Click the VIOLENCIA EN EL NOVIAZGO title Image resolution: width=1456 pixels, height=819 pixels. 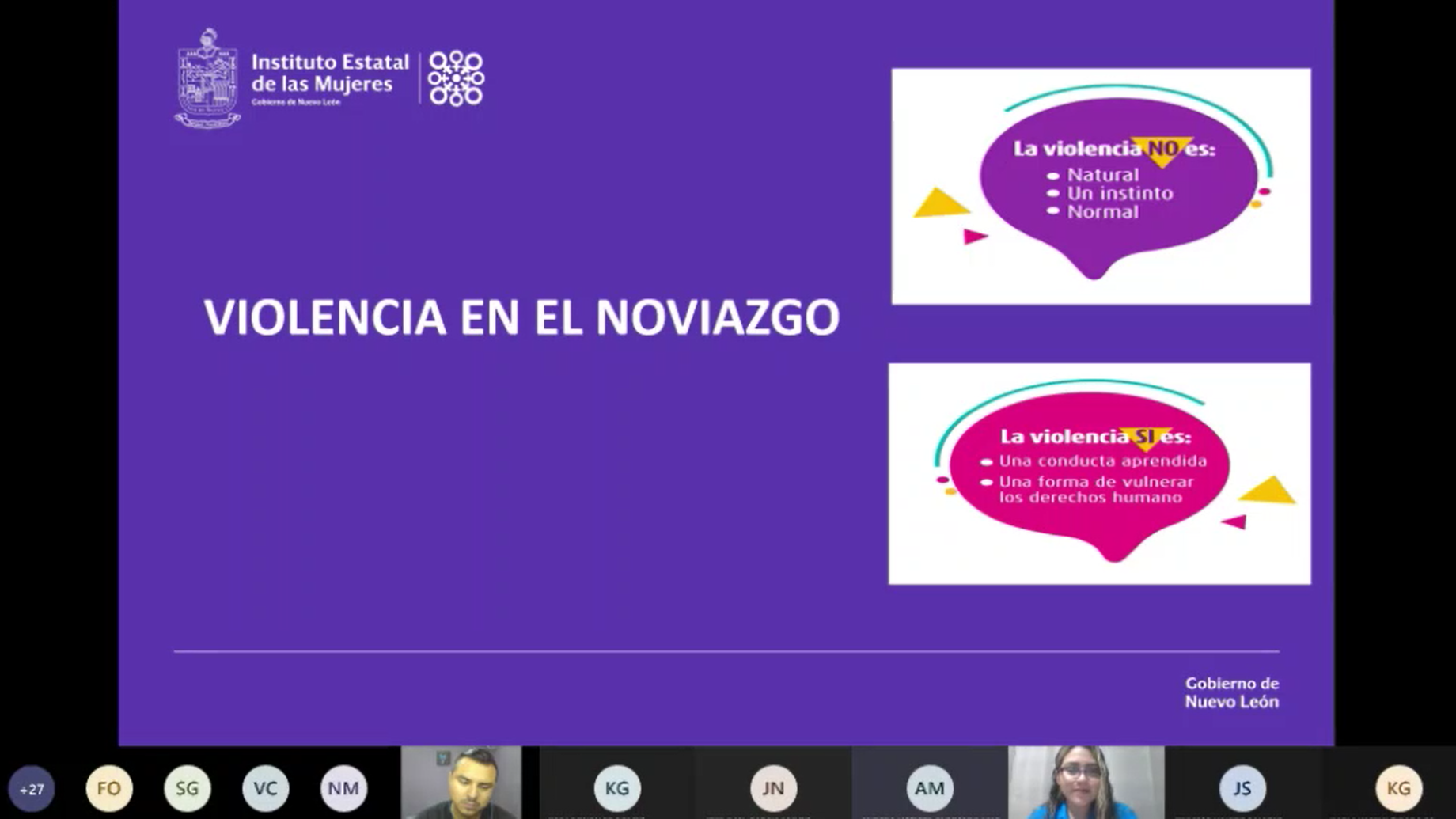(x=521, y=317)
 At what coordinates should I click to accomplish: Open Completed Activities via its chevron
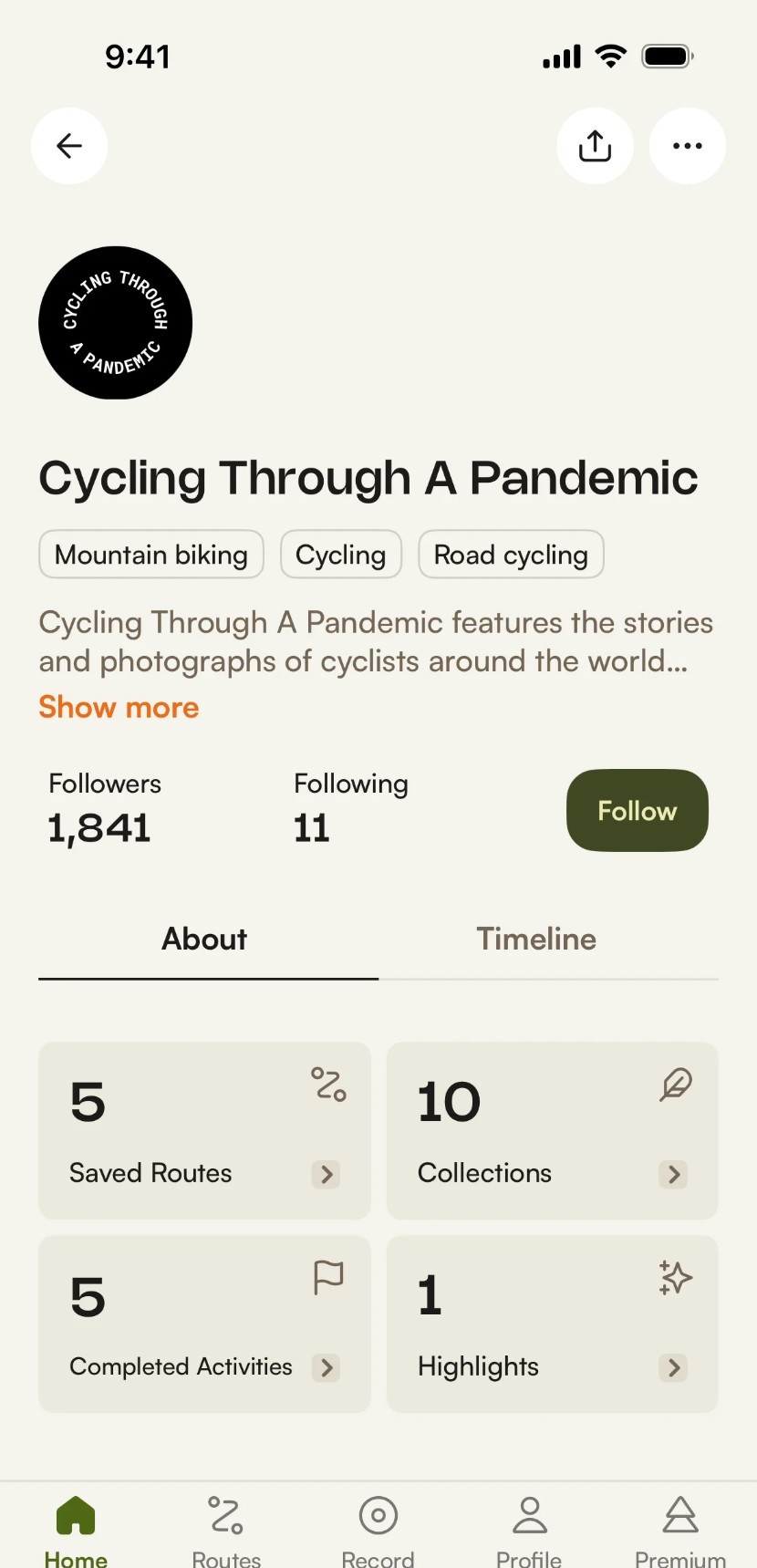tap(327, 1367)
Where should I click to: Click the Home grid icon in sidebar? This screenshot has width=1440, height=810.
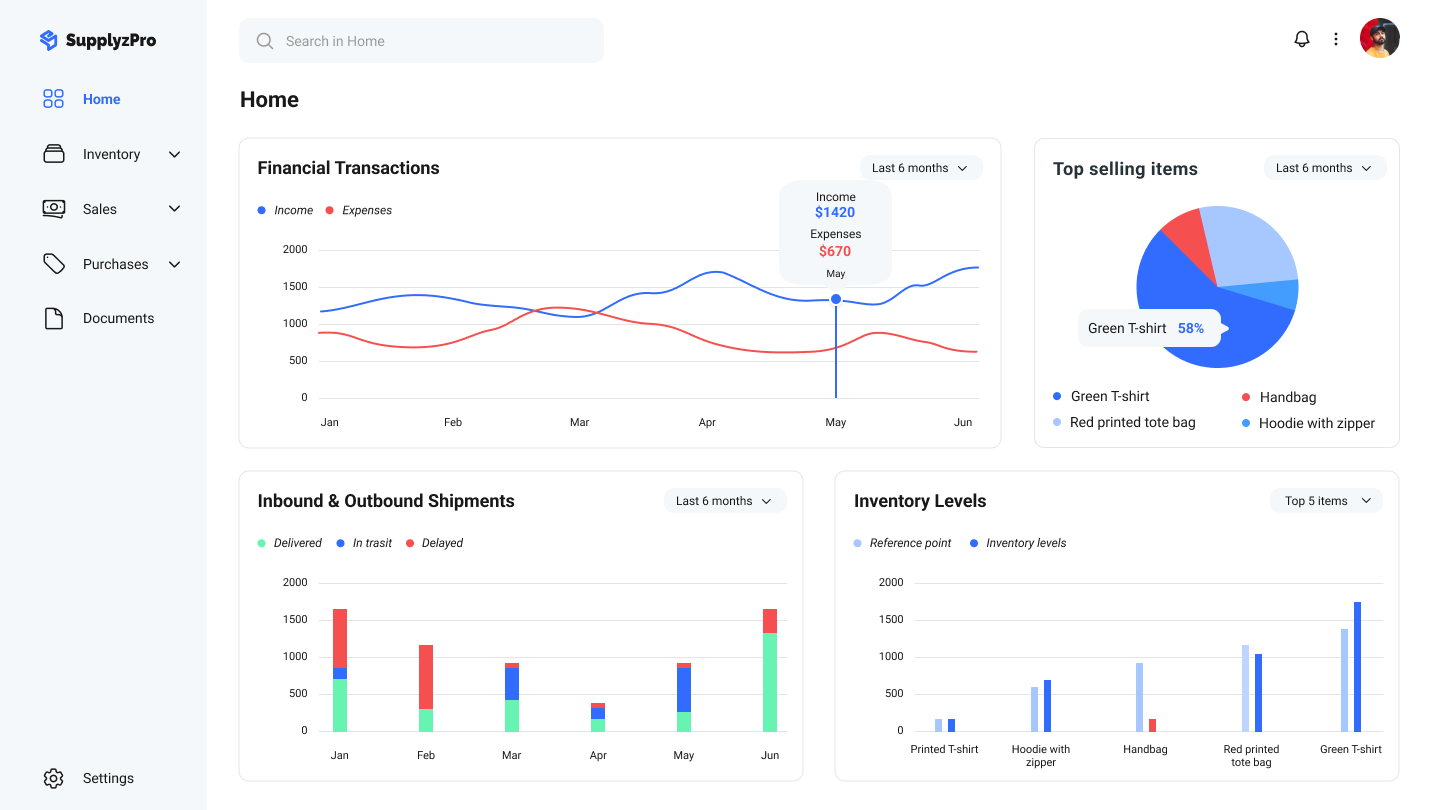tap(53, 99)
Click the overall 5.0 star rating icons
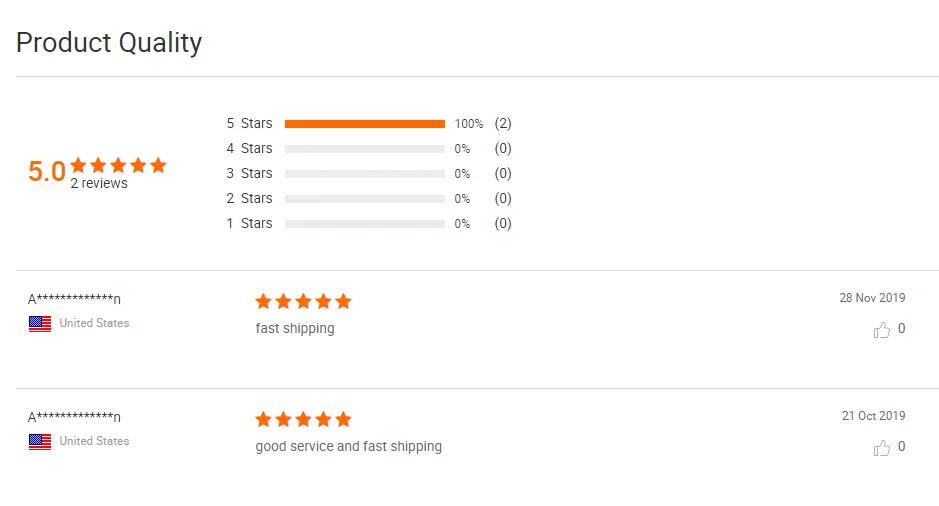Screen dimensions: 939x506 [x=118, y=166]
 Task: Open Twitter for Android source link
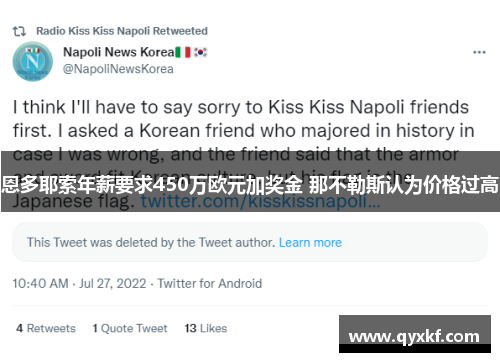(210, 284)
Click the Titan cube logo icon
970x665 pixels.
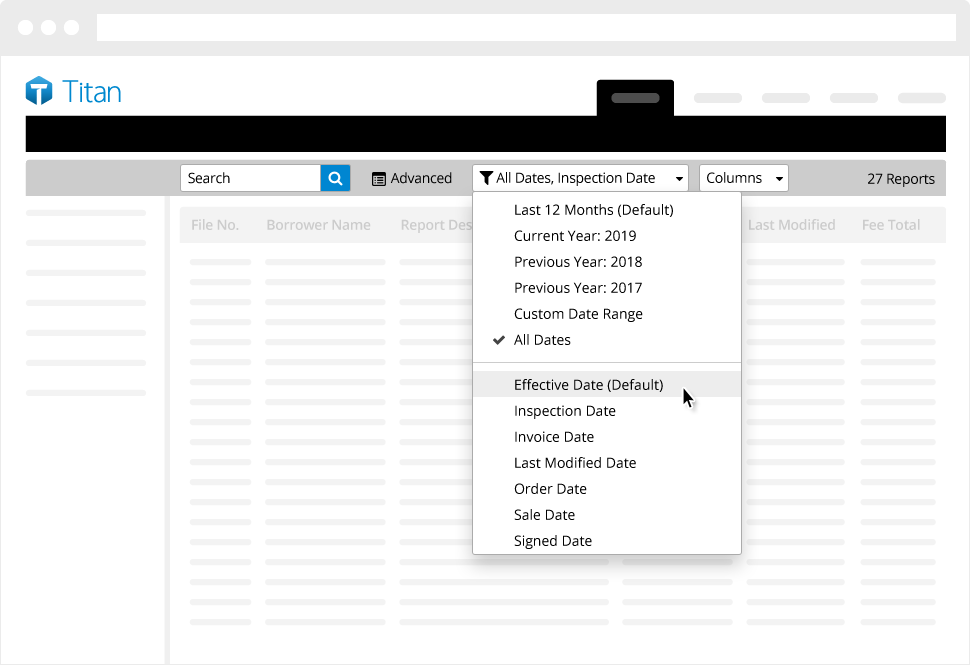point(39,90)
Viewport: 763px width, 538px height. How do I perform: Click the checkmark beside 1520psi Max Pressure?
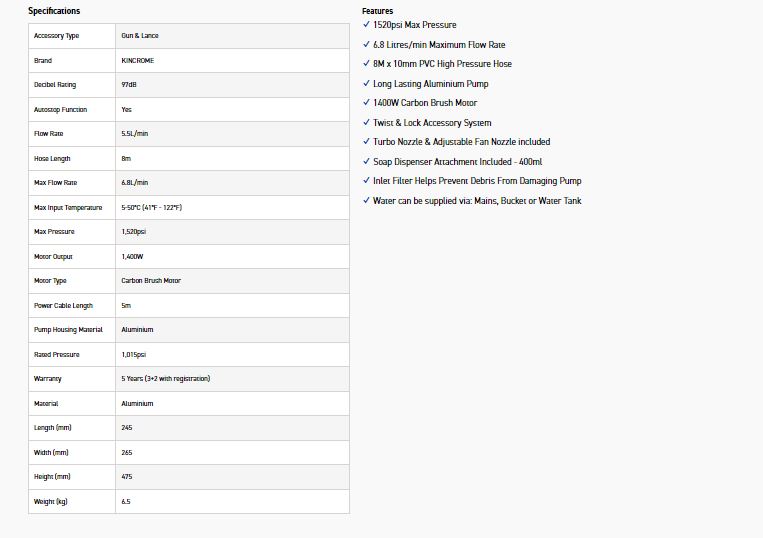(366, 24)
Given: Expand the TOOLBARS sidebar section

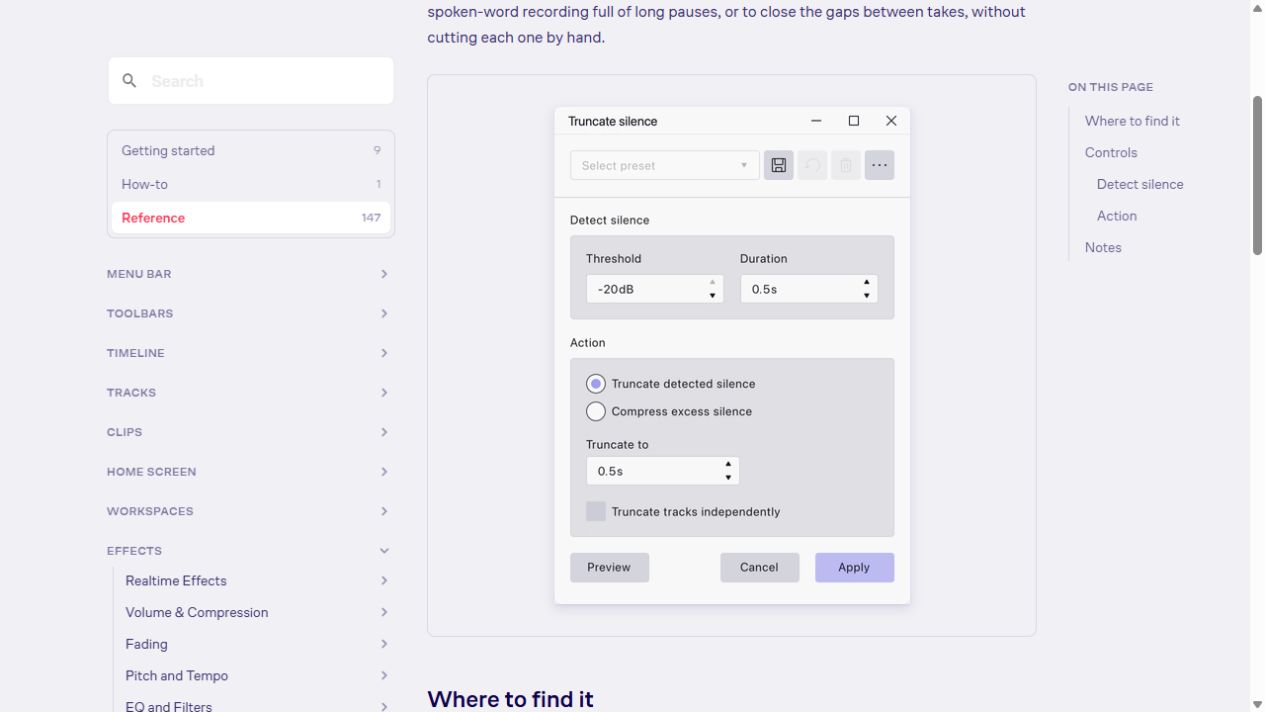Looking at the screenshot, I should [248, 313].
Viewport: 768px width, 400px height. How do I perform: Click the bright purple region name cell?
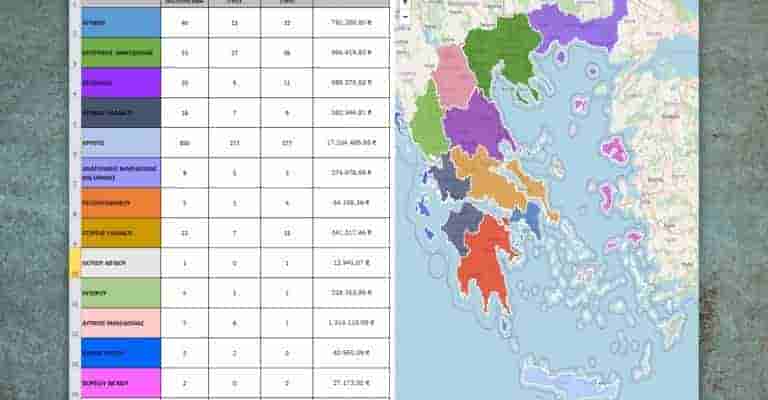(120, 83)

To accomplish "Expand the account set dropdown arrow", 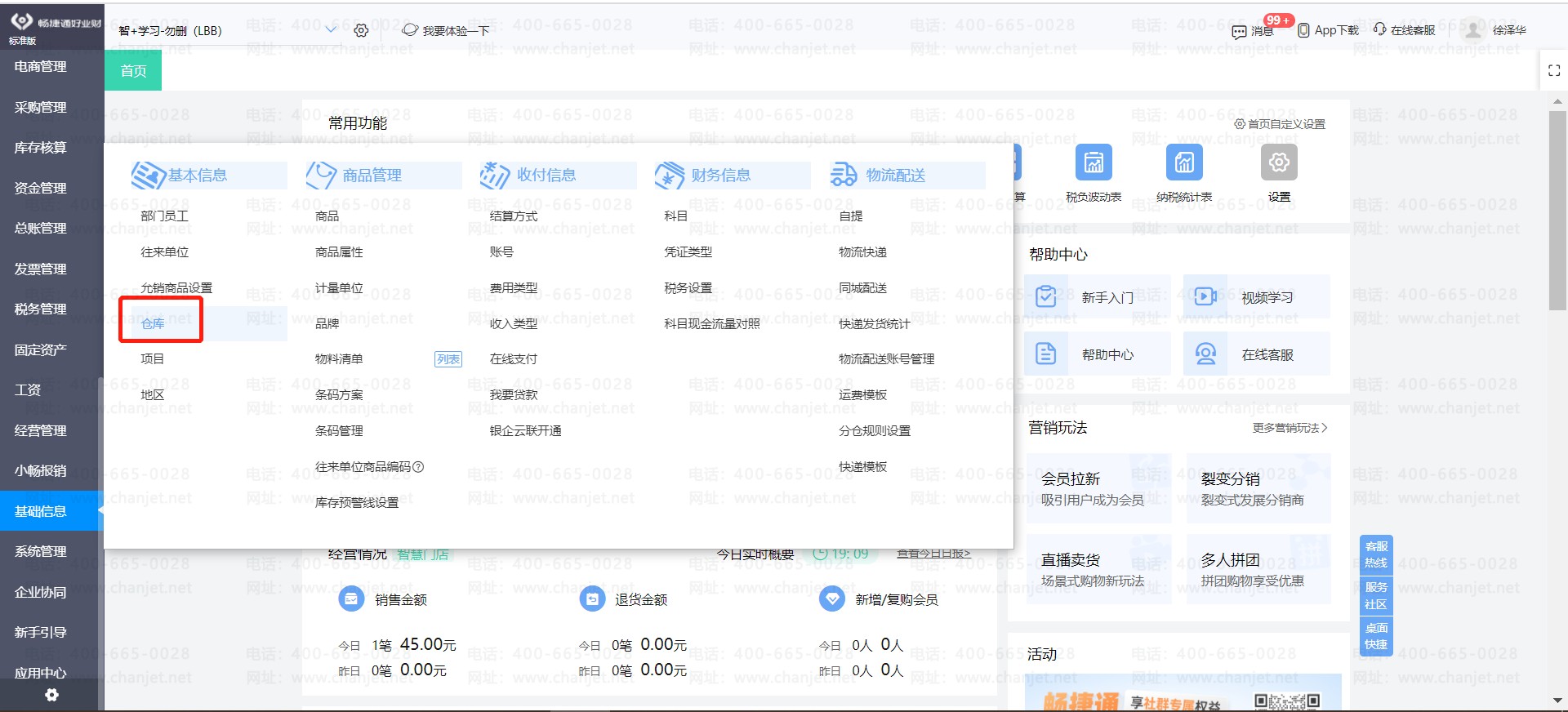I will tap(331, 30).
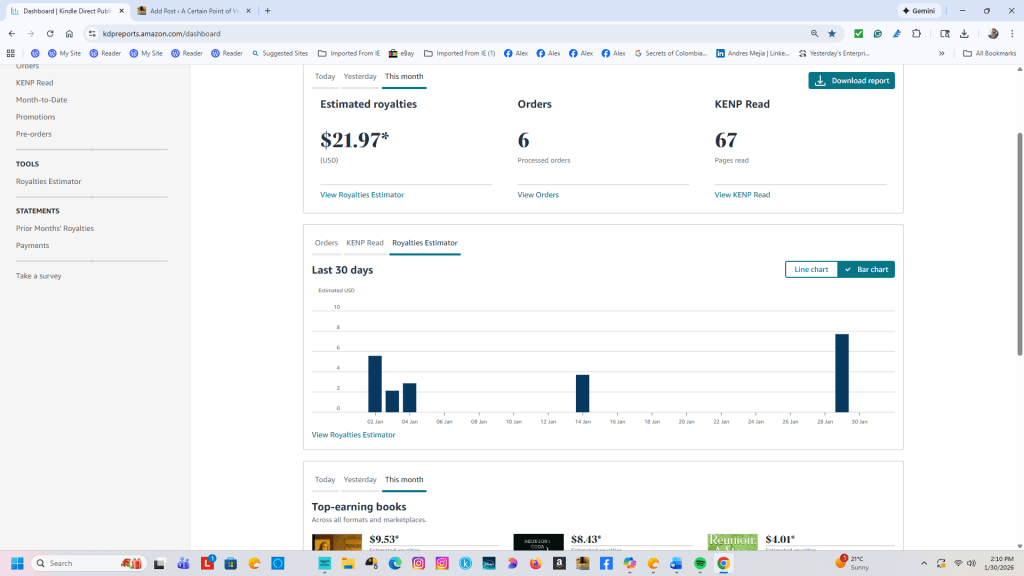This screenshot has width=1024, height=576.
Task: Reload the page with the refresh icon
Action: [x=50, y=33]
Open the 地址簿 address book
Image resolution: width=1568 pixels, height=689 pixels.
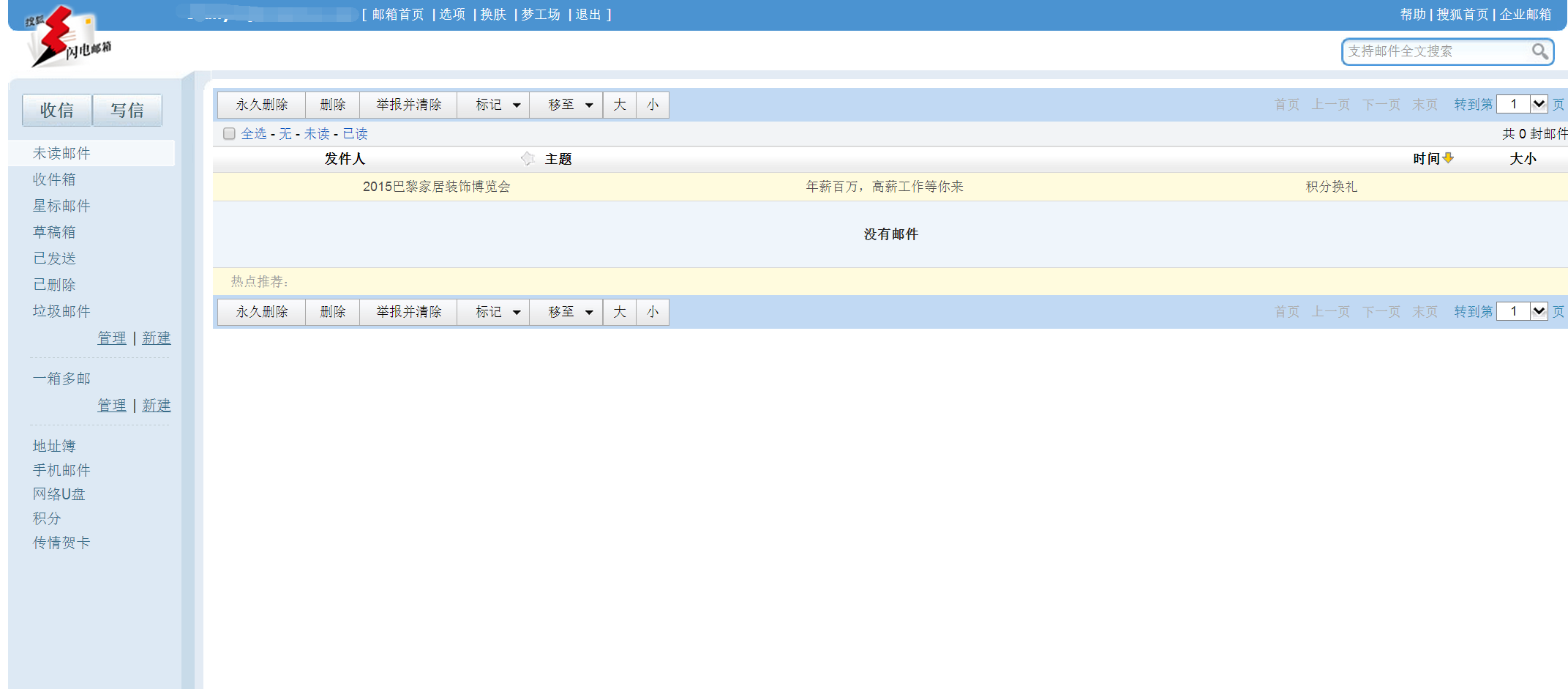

Requirement: Keep the pictures out of your copy. Copy only the lines from the line that holds "Open the 地址簿 address book" through the last line of the listing above, both included.

Answer for the task:
Open the 地址簿 address book
Image resolution: width=1568 pixels, height=689 pixels.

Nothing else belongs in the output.